By Joy A. Kennelly
After bundling up...
Corcoran Gallery of Art
My house-mate, Jeannette is an avid Democrat, yet we got along great! She really helped me get around and made sure I got places in time to see everything perfectly. She's a local which made her very knowledgable of everything. Thanks Jeannette!
This was the parade route already set up and secured with no access by Sunday.
Before the concert it was pretty empty.
This day was a blast, but also a little bittersweet because even though I had been contacting the adoptive couple for weeks to see if I could visit my son while I was back there, they kept saying they'd be gone and didn't let me know till Sunday (despite my call on Friday to see if we could still connect before they left) that their plans had fallen through and would I like to come visit.
By then it was too late. The crush of people coming to town was too much to battle to head out to their home an hour away and they weren't able to come in to meet me any where either. I was really, really, really bummed because the next day was the pre-inaugural brunch with my Congresswoman, Jane Harmon, who had as her special guest, Civil Rights Leader, John Lewis, who I would have loved for Eli to meet.
Apparently, since they're beginning to consider becoming foster parents Eli has more curiousity about his adoption and all of sudden I have value for being in his life. That's the hardest part about this relationship.
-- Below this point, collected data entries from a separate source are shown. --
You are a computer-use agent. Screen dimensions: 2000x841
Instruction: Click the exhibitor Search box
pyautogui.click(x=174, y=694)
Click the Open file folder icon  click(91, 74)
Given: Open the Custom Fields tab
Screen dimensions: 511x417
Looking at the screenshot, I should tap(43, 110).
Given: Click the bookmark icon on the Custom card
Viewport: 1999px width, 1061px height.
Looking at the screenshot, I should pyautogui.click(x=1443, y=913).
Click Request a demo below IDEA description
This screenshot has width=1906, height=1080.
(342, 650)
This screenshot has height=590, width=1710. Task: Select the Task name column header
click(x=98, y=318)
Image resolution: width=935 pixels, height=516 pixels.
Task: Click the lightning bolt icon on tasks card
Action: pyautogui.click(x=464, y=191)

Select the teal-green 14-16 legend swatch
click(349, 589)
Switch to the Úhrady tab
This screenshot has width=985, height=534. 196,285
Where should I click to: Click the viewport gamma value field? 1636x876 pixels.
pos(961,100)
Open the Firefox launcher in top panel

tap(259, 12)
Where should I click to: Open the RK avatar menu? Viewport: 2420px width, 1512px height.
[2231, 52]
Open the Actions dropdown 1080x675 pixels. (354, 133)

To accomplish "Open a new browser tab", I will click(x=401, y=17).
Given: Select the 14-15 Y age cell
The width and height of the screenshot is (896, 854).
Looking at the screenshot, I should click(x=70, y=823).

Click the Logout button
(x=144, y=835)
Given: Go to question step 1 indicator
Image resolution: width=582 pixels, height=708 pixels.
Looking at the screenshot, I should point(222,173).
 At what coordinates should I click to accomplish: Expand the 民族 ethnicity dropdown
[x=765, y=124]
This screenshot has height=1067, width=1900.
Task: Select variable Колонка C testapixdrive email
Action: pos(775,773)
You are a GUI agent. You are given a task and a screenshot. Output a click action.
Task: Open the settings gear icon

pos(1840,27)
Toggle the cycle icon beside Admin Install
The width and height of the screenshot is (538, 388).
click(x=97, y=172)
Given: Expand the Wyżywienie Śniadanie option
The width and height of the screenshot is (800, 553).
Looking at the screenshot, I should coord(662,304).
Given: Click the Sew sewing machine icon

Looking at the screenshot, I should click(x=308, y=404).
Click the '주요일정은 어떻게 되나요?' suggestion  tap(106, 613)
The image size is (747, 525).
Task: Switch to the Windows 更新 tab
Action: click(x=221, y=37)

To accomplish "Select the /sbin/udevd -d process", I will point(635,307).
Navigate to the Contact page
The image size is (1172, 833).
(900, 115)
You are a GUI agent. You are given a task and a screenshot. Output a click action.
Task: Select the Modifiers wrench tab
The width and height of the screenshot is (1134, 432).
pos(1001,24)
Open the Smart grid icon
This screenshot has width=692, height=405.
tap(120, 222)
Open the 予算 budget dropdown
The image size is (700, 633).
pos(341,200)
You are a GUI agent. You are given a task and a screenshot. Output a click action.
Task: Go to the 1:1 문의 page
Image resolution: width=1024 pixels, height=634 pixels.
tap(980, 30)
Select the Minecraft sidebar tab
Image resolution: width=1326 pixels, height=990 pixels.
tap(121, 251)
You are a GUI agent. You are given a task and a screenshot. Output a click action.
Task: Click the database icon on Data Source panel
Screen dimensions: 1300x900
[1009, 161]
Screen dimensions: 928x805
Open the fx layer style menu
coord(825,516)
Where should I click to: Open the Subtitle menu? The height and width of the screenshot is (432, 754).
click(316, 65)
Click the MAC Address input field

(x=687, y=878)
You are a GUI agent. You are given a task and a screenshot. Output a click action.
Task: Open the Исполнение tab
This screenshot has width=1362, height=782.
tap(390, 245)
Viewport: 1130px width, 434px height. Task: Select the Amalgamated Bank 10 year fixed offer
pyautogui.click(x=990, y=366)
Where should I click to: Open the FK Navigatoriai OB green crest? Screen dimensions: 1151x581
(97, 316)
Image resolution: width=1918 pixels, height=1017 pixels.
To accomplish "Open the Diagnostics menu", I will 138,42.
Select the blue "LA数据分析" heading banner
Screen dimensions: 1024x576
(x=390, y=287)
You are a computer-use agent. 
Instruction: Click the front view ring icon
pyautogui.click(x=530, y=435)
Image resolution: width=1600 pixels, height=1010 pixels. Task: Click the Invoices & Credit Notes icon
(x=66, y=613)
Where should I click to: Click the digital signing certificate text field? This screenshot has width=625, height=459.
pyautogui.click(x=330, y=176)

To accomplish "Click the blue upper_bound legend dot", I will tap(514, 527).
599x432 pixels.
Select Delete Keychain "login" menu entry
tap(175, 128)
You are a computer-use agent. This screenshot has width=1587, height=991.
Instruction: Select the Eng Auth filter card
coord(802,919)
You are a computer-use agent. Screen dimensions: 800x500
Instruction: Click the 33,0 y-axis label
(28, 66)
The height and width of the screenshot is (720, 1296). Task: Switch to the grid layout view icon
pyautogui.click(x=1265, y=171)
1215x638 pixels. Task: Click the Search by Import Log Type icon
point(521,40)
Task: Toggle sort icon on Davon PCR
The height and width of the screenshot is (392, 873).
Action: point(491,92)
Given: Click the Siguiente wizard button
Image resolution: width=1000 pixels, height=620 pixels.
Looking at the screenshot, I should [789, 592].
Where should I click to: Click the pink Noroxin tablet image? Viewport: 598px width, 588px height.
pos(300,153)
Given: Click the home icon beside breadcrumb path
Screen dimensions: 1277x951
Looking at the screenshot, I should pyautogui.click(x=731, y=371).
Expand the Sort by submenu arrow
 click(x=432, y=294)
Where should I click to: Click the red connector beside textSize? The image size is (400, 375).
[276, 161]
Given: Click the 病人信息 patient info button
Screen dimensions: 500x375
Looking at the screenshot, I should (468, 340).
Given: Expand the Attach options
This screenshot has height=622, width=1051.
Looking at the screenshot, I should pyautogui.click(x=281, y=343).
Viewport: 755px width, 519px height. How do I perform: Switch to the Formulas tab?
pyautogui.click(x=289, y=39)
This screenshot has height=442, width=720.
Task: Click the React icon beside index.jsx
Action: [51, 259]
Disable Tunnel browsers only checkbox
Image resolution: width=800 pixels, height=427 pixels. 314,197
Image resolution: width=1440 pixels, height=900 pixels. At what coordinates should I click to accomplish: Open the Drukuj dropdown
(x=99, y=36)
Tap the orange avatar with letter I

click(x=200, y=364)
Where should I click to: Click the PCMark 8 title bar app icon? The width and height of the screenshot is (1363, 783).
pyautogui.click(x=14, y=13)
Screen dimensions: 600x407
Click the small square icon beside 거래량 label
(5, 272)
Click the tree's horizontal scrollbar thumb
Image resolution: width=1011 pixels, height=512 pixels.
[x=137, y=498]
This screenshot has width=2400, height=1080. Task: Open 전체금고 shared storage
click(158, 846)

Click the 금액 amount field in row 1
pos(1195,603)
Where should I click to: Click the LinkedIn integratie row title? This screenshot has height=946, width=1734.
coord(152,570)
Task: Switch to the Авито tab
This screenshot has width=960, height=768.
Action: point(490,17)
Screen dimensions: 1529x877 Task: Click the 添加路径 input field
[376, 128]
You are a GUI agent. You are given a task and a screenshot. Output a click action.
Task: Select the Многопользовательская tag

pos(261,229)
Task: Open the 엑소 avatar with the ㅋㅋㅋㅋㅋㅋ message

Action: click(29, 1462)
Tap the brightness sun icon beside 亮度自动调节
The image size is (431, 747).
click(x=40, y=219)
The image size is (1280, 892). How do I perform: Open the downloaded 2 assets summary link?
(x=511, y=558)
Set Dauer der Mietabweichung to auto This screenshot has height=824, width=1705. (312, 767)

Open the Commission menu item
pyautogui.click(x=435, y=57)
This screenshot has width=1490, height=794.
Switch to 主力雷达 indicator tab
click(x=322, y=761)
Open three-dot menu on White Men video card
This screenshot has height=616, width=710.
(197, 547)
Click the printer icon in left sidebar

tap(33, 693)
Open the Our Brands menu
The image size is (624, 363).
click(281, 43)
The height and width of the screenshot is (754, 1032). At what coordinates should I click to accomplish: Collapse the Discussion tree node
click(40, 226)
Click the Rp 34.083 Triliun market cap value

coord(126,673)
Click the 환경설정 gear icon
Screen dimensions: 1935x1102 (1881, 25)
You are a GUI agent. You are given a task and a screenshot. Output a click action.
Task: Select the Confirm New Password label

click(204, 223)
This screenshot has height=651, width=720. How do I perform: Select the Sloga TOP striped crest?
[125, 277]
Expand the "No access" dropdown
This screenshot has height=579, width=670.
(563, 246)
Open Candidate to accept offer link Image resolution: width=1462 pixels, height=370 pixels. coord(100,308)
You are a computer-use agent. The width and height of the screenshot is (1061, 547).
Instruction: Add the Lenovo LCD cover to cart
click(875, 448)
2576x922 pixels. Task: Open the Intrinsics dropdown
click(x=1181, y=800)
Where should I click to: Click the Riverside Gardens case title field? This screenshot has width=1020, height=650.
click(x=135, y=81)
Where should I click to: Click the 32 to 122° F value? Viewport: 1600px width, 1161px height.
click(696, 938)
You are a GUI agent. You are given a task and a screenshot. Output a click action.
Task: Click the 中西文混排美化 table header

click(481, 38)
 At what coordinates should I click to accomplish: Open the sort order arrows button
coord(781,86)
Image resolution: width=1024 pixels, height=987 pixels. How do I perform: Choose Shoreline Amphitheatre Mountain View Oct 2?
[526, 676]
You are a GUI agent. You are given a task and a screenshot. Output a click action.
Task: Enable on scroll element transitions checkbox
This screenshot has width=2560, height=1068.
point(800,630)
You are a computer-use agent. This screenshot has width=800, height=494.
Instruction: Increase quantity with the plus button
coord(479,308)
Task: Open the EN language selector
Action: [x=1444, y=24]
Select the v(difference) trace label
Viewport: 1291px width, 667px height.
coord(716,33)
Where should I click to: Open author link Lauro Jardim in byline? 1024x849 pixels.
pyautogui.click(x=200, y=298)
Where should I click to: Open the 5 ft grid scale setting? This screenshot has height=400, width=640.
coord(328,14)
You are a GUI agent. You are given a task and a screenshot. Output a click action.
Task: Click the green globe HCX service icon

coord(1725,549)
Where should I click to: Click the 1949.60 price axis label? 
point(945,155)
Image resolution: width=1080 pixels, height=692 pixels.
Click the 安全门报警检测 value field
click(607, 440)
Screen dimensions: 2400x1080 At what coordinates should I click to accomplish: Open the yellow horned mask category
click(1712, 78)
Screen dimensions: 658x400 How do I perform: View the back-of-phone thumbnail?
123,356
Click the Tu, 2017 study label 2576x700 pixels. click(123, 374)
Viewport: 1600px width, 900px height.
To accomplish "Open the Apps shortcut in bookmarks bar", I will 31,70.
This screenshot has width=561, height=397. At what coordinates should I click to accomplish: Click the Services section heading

It feels like if Eli doesn't ask questions, or acts like he misses me, then the adoptive parents don't see the value of cultivating our relationship.
I know they don't mean to do this, nor are they even aware that's what it feels like, but when you try to speak to someone for months and months with no response only to have a call out of the blue because he has questions... To also learn that he wasn't given a present I had sent in November till January also really stung. What are they thinking?
Kind of makes you feel bad. That was a really bittersweet way to end my day because the concert was so uplifting and a total blast. It was a just a reminder of the role I play as a birthmother which isn't always easy. I hope Eli never doubts my love for him and realizes I try to reach out to him often. Maybe as he gets older he will realize he can reach out to me too.
I can only hope. I'm going to upload this blog and write more about the rest of my trip in a new one just so they don't get too long. Thanks for popping by.